# Work order
Print again, word for word, all of the records below, and leave the pictures out.

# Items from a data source
********
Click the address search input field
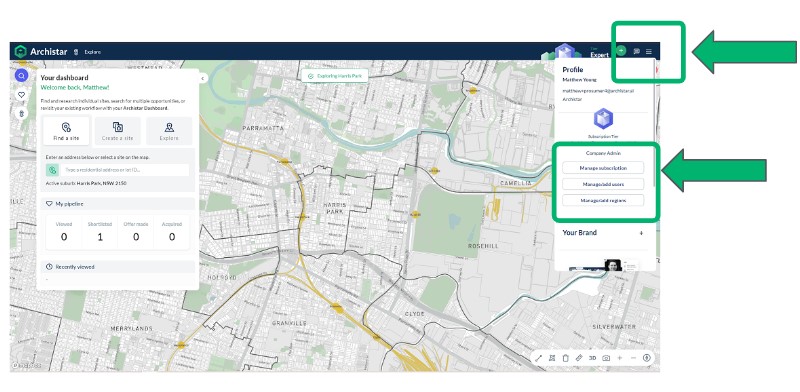(124, 170)
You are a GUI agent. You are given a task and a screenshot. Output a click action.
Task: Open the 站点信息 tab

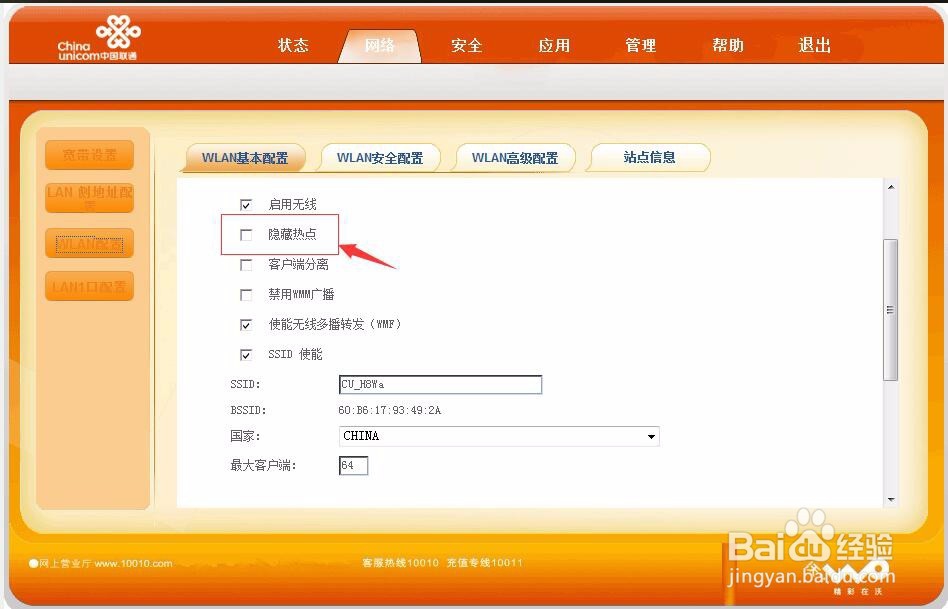[649, 157]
********
# Solution
Click the address search input field
(124, 170)
You are a GUI agent. You are given a task and a screenshot. Output a click action.
Task: Open the 站点信息 tab

[649, 157]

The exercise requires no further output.